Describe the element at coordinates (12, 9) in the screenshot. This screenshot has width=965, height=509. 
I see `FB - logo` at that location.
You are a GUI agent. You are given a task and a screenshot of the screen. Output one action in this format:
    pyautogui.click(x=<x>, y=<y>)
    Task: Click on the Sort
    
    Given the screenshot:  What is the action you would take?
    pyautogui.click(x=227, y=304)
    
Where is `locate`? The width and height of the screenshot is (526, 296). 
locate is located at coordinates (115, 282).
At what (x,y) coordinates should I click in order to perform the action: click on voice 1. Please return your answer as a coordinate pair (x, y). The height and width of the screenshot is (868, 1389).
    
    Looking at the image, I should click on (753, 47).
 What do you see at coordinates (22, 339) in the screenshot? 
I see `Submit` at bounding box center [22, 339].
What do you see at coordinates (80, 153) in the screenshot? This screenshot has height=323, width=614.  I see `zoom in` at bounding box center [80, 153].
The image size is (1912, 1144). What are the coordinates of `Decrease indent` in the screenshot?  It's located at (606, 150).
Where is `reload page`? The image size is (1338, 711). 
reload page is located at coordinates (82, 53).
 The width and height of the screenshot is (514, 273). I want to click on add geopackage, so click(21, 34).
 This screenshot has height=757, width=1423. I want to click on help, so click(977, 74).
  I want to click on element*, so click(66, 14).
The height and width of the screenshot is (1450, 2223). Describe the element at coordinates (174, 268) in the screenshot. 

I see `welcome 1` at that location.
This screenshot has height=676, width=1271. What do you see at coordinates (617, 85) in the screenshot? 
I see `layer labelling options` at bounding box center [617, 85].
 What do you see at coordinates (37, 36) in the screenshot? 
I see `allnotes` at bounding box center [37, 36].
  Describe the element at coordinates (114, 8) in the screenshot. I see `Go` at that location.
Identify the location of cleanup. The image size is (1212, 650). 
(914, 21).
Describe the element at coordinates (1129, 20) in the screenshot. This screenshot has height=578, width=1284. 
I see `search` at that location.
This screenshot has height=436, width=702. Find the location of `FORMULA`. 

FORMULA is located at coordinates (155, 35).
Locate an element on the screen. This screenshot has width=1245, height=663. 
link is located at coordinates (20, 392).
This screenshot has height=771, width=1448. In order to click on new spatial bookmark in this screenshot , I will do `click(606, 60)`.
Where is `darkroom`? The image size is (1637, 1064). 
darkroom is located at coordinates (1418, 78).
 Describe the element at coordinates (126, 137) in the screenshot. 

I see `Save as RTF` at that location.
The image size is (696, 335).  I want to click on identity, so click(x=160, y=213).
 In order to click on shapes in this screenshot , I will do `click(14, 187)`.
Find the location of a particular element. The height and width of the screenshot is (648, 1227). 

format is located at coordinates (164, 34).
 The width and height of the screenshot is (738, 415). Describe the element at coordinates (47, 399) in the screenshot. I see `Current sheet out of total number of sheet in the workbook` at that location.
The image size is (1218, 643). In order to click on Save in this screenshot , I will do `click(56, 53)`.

:::::

Return these lines word for word, from beginning to end.

- **In response**:
Describe the element at coordinates (12, 9) in the screenshot. This screenshot has width=965, height=509. 
I see `FB - logo` at that location.
You are a GUI agent. You are given a task and a screenshot of the screen. Output one action in this format:
    pyautogui.click(x=<x>, y=<y>)
    Task: Click on the Sort
    
    Given the screenshot:  What is the action you would take?
    pyautogui.click(x=227, y=304)
    
Where is `locate`? The width and height of the screenshot is (526, 296). 
locate is located at coordinates (115, 282).
At what (x,y) coordinates should I click in order to perform the action: click on voice 1. Please return your answer as a coordinate pair (x, y). The height and width of the screenshot is (868, 1389).
    
    Looking at the image, I should click on (753, 47).
 What do you see at coordinates (22, 339) in the screenshot? 
I see `Submit` at bounding box center [22, 339].
What do you see at coordinates (80, 153) in the screenshot? This screenshot has height=323, width=614.  I see `zoom in` at bounding box center [80, 153].
The image size is (1912, 1144). What are the coordinates of `Decrease indent` in the screenshot?  It's located at (606, 150).
Where is `reload page`? The image size is (1338, 711). 
reload page is located at coordinates (82, 53).
 The width and height of the screenshot is (514, 273). I want to click on add geopackage, so click(21, 34).
 This screenshot has height=757, width=1423. I want to click on help, so click(977, 74).
  I want to click on element*, so click(66, 14).
The height and width of the screenshot is (1450, 2223). Describe the element at coordinates (174, 268) in the screenshot. 

I see `welcome 1` at that location.
This screenshot has height=676, width=1271. What do you see at coordinates (617, 85) in the screenshot? 
I see `layer labelling options` at bounding box center [617, 85].
 What do you see at coordinates (37, 36) in the screenshot? 
I see `allnotes` at bounding box center [37, 36].
  Describe the element at coordinates (114, 8) in the screenshot. I see `Go` at that location.
Identify the location of cleanup. The image size is (1212, 650). 
(914, 21).
Describe the element at coordinates (1129, 20) in the screenshot. This screenshot has height=578, width=1284. 
I see `search` at that location.
This screenshot has height=436, width=702. Find the location of `FORMULA`. 

FORMULA is located at coordinates (155, 35).
Locate an element on the screen. This screenshot has width=1245, height=663. 
link is located at coordinates (20, 392).
This screenshot has height=771, width=1448. In order to click on new spatial bookmark in this screenshot , I will do `click(606, 60)`.
Where is `darkroom`? The image size is (1637, 1064). 
darkroom is located at coordinates (1418, 78).
 Describe the element at coordinates (126, 137) in the screenshot. 

I see `Save as RTF` at that location.
The image size is (696, 335).  I want to click on identity, so click(x=160, y=213).
 In order to click on shapes in this screenshot , I will do `click(14, 187)`.
Find the location of a particular element. The height and width of the screenshot is (648, 1227). 

format is located at coordinates (164, 34).
 The width and height of the screenshot is (738, 415). Describe the element at coordinates (47, 399) in the screenshot. I see `Current sheet out of total number of sheet in the workbook` at that location.
The image size is (1218, 643). In order to click on Save in this screenshot , I will do `click(56, 53)`.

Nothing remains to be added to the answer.